At the heart of Buzzi’s project was the enigmatic and mythic dream of Poliphilo, from the early Renaissance book Hypnerotomachia Poliphili (1499). The book’s illustrations and narrative (attributed to both Alberti and Colonna) describe a dream-within-a-dream of the hero Poliphilo, in pursuit of his lover Polia. Di Massimo responded to the theatrical scenography of the site and its complex strata of connections. In collaboration with Solari, he created Una Turandiade Buzziana (in forma di note) [Buzzi’s Turandot (In the Shape of Notes)] (2011), in which the viewer is taken on a tour of La Scarzuola by Solari. Mediated by the camera, his narration is punctuated with moments of dream-like, animated fantasy, through which the narrative of Giacomo Puccini’s iconic opera Turandot emerges in parallel. The architectural tour overlaps with the lyrics of Turandot to reveal an exquisite series of associations between Solari, Buzzi and the architecture itself, echoing the love story within the opera between the unknown Prince Calaf and the Princess Turandot.
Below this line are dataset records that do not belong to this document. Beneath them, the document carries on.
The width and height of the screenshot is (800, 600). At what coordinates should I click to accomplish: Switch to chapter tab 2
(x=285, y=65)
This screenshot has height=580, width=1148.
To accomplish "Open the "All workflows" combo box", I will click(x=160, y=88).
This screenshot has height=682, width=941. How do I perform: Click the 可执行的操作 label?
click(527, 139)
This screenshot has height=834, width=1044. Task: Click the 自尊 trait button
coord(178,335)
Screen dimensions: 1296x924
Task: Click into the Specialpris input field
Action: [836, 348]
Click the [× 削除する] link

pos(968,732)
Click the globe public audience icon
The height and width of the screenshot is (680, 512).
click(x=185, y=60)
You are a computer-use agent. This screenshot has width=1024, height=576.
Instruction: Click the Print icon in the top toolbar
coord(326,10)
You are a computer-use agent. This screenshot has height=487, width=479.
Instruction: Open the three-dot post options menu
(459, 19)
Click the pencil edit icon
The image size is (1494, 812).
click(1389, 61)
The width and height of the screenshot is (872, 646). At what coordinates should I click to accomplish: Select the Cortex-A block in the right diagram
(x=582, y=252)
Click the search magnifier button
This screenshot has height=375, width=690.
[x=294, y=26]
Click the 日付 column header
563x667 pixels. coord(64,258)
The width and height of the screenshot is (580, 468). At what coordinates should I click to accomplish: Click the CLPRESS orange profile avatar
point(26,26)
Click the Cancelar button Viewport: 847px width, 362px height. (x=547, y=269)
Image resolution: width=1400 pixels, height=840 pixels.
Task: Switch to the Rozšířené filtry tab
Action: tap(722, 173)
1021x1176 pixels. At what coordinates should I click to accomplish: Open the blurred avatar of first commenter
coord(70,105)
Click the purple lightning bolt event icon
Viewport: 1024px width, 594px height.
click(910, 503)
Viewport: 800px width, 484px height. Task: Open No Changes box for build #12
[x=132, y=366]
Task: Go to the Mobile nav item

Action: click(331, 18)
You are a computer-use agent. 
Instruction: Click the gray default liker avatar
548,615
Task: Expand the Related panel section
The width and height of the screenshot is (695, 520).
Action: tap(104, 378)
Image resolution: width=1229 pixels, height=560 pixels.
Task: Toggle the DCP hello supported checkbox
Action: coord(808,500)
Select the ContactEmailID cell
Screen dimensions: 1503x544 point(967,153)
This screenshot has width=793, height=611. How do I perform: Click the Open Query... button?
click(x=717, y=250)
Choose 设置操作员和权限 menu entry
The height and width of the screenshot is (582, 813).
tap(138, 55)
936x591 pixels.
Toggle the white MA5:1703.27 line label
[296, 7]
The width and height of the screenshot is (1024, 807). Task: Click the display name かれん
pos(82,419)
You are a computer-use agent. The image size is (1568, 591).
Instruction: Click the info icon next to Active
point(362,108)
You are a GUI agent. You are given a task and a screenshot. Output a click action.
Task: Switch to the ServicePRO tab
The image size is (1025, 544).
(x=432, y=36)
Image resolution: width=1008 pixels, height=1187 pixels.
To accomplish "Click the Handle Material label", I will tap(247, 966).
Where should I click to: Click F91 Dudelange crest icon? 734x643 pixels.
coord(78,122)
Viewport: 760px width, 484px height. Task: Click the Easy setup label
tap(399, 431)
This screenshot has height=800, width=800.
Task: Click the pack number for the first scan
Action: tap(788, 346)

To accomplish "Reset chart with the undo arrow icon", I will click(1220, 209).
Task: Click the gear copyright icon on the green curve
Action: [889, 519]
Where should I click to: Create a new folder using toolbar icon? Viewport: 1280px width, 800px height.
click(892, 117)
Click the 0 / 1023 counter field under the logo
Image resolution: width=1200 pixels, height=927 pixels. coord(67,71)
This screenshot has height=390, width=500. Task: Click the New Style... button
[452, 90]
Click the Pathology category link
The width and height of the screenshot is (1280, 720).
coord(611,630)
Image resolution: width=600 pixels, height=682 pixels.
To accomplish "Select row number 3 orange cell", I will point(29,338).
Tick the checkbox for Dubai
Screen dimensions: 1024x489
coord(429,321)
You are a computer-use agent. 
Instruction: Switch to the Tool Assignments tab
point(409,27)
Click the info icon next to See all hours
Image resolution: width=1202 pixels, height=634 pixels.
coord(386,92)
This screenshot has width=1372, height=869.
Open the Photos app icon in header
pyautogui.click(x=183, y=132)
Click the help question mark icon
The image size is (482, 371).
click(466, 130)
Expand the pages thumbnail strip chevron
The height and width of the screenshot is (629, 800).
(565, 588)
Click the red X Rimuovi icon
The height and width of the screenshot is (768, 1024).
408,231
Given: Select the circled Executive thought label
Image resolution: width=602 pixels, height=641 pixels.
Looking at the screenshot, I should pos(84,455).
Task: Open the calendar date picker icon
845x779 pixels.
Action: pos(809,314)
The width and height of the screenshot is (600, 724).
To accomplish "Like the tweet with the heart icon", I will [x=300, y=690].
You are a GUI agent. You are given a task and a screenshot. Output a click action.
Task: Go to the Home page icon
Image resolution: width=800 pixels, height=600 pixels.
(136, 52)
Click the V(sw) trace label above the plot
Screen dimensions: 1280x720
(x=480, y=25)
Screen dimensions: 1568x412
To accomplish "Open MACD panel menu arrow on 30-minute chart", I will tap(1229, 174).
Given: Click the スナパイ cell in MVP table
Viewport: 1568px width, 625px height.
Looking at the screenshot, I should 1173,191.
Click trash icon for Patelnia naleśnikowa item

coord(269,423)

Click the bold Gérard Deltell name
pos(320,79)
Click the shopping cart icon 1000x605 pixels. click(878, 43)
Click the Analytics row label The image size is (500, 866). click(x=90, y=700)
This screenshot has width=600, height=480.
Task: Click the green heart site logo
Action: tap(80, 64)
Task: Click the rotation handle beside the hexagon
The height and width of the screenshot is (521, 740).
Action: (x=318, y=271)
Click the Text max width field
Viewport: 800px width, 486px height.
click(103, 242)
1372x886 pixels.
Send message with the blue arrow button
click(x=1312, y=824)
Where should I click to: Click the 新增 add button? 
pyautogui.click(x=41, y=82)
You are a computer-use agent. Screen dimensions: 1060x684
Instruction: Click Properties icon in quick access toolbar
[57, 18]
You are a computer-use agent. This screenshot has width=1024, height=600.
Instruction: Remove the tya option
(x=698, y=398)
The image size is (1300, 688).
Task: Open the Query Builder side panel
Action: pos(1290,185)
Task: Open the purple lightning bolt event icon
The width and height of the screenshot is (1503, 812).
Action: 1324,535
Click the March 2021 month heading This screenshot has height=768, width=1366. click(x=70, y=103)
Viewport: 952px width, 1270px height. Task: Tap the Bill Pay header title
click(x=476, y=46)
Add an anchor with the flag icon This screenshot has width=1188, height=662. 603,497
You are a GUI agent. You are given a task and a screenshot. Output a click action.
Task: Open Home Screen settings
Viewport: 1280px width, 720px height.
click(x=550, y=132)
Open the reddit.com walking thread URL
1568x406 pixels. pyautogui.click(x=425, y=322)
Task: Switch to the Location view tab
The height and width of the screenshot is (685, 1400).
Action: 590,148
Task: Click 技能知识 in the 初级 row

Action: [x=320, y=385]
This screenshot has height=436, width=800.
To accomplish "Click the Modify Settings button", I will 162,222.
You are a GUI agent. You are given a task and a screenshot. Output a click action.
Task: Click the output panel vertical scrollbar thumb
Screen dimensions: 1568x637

Sharing the stage with Solari, an animated Chinese shadow puppet playfully alludes to the exoticising of the Orient within the opera. The mischievous character observes Solari’s performance and then himself performs to the anthropomorphic architecture of La Scarzuola, which metaphorically becomes the opera’s princess, Turandot.

Di Massimo’s works seen here use the rhetorical ritual of a guided tour to give voice to unspoken or silenced elements of Italian history, through a subtle layering of voices that unsettle the authority of a single narrator. The works gesture towards the complexity of Italy’s established cultural and historical myths, replacing them with open questions.”